今日の工房での作業は午前中で済んだし、フリーレンから『午後のお茶を一緒にしましょう』と誘いがあったので、それまで、庭園をぶらぶら散歩することにした。
かなり離れたところから護衛が付いて来てはいるようだが、1人の時間を邪魔されるほどではない。
ふと植え込みの向こうにヤンとフリーレンが立ち話をしているのが見えた。
声をかけようか迷ったが、大事な話かもしれないので、終わってから声をかけようと思って、近くの芝に腰を下ろして待つことにした。
ふとフリーレンを見遣ると、フリーレンの表情が少し物憂げに曇っているように感じた。
その表情は、つい先日見たものと同じで…俺の心はざわつき始めた。
フリーレンは何に悩んでいるのか…心当たりがないでもないが、確信がないというか…確信するのが怖くて聞けずにいた…

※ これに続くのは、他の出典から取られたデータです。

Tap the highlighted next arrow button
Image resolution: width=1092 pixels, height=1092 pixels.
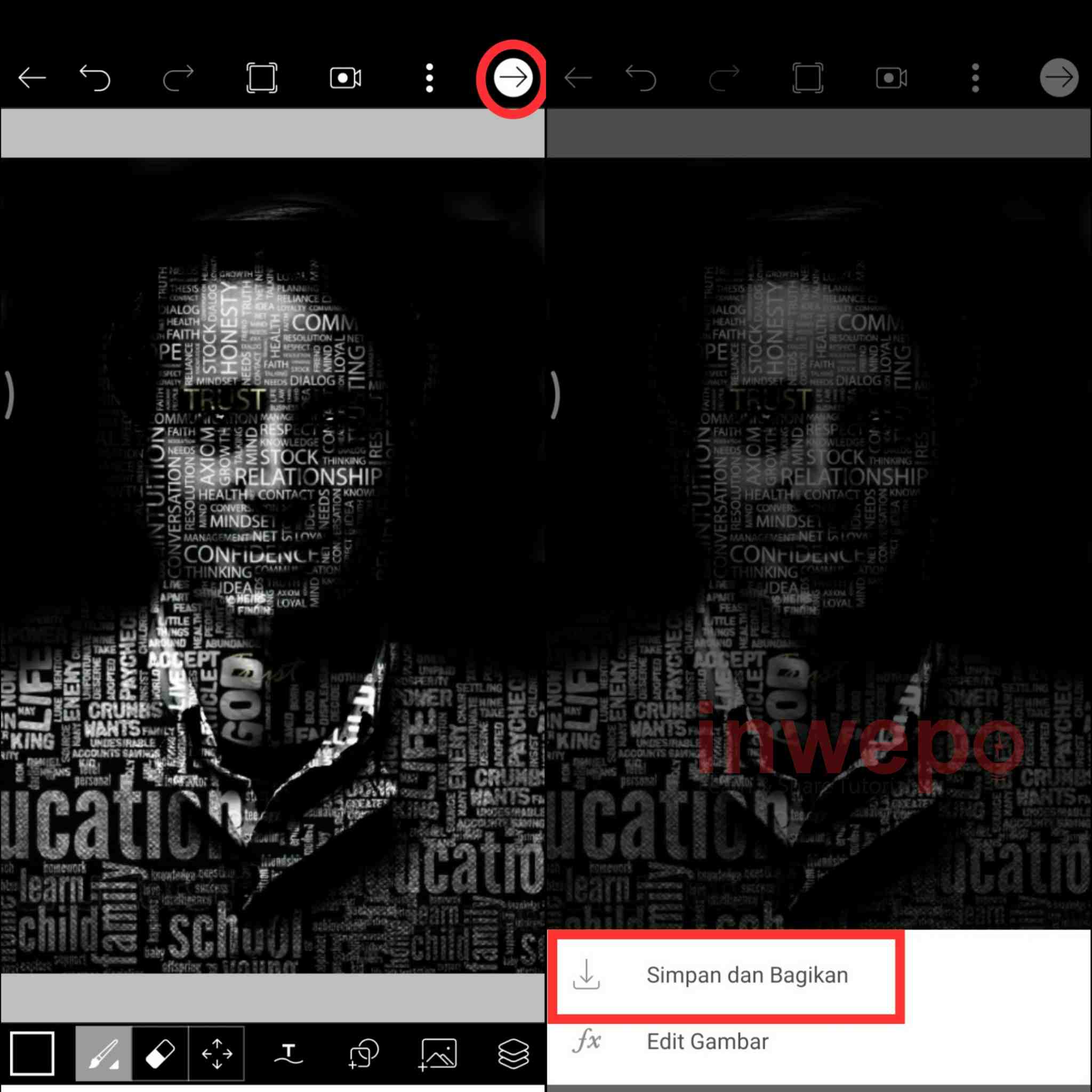(x=512, y=77)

気づけば俺は、植え込みの近くまでそろりそろりと近づき聞き耳を立てていた…
「…現状に不満があるわけではないのだが…やはり、兄上夫婦が子どもを囲んで幸せそうにしているのを見ていると、温かい家庭への憧れが沸々と湧き上がってしまってね…私は虐げられたりこそしなかったが、生まれた時から魔力タンクとしての役割を期待されていたし、貴族どもからの嫌がらせもあったし、普通の家庭と同じというわけには行かなかった…奴隷になってからは言うに及ばずだ…私も兄上のような温かい家庭をどうしても諦めきれないのだ…」
「しかし陛下…今のお立場では…その…」
「ああ…わかっている。だから、私は近々国王の立場を降りようと思っているんだよ…もう一月もすれば結界石の魔力も満ちるだろう…そうすれば、魔力の弱い国王が即位しようとも結界石は200年は保つだろうし…兄上に王位を譲ろうと思う。もともと、執務は兄上と父上が行ってきたのだし、魔力さえ満ちれば、私がここにいる必要もないだろう…」
目の前が真っ暗になるのを感じた。
やはり、先日王太子宮を訪ねた時に見たフリーレンの物憂げな表情は気のせいではなかったのだ…

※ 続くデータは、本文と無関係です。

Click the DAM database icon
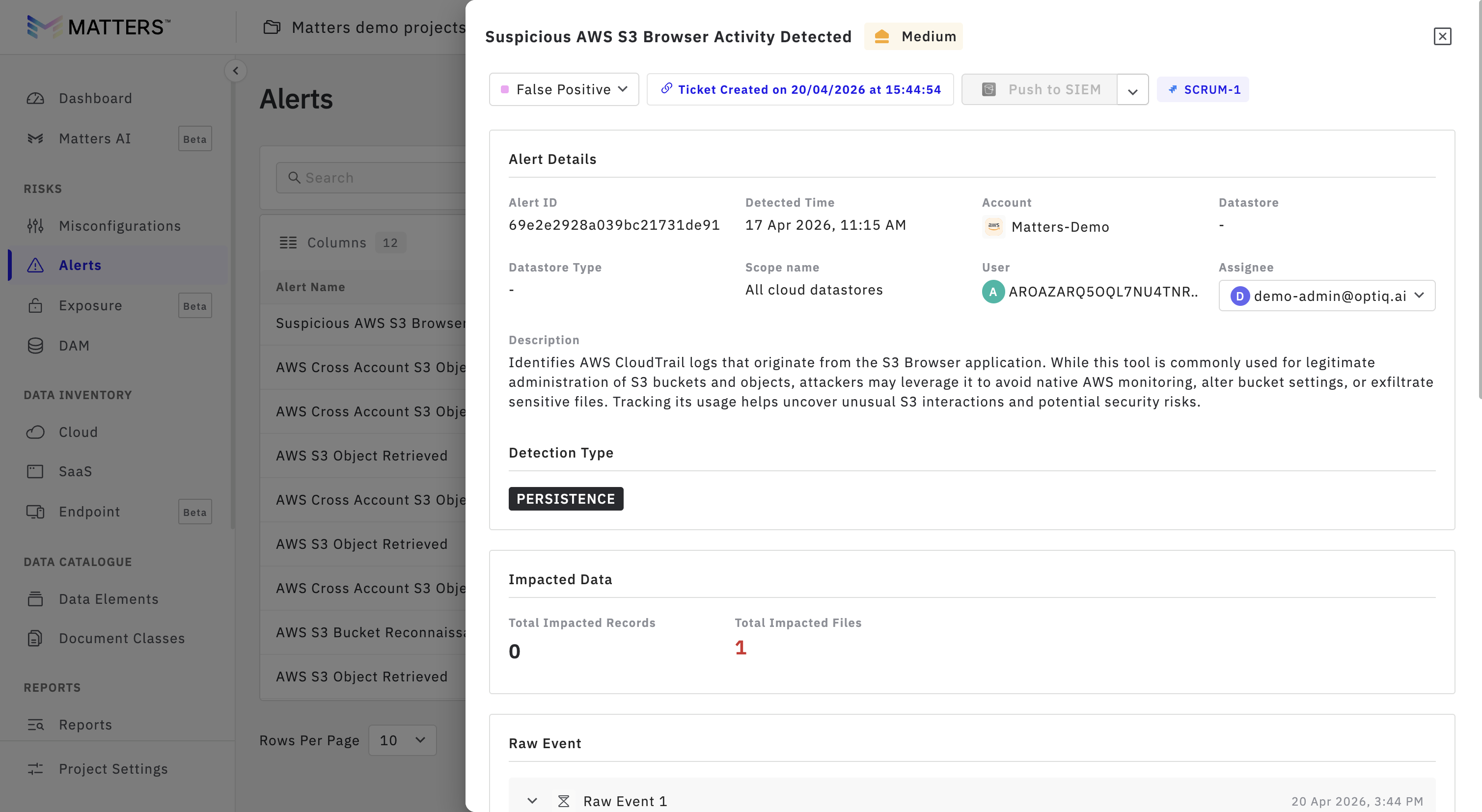The image size is (1482, 812). click(35, 346)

それは俺が最も心配していた事だった…男の俺ではフリーレンの子を産んでやることはできない。
フリーレンはちゃんと嫁をもらって家庭を築くべきじゃないかと…
愛妾を娶ることは可能だが、それでも俺が王妃でいる限り、普通の温かい家庭とは言えないだろう…
それに国王の愛妾の子と王太子の嫡男の王位継承争いなんて面倒なことになりかねない。
フリーレンは美しいし、優秀だ。少し引き摺っていた足も王宮の優秀な治癒魔術のおかげでほとんどわからないほどになっている。
たとえ身分を隠し平民のような暮らしをしようと、フリーレン自身を求める女性は星の数ほどいるだろう…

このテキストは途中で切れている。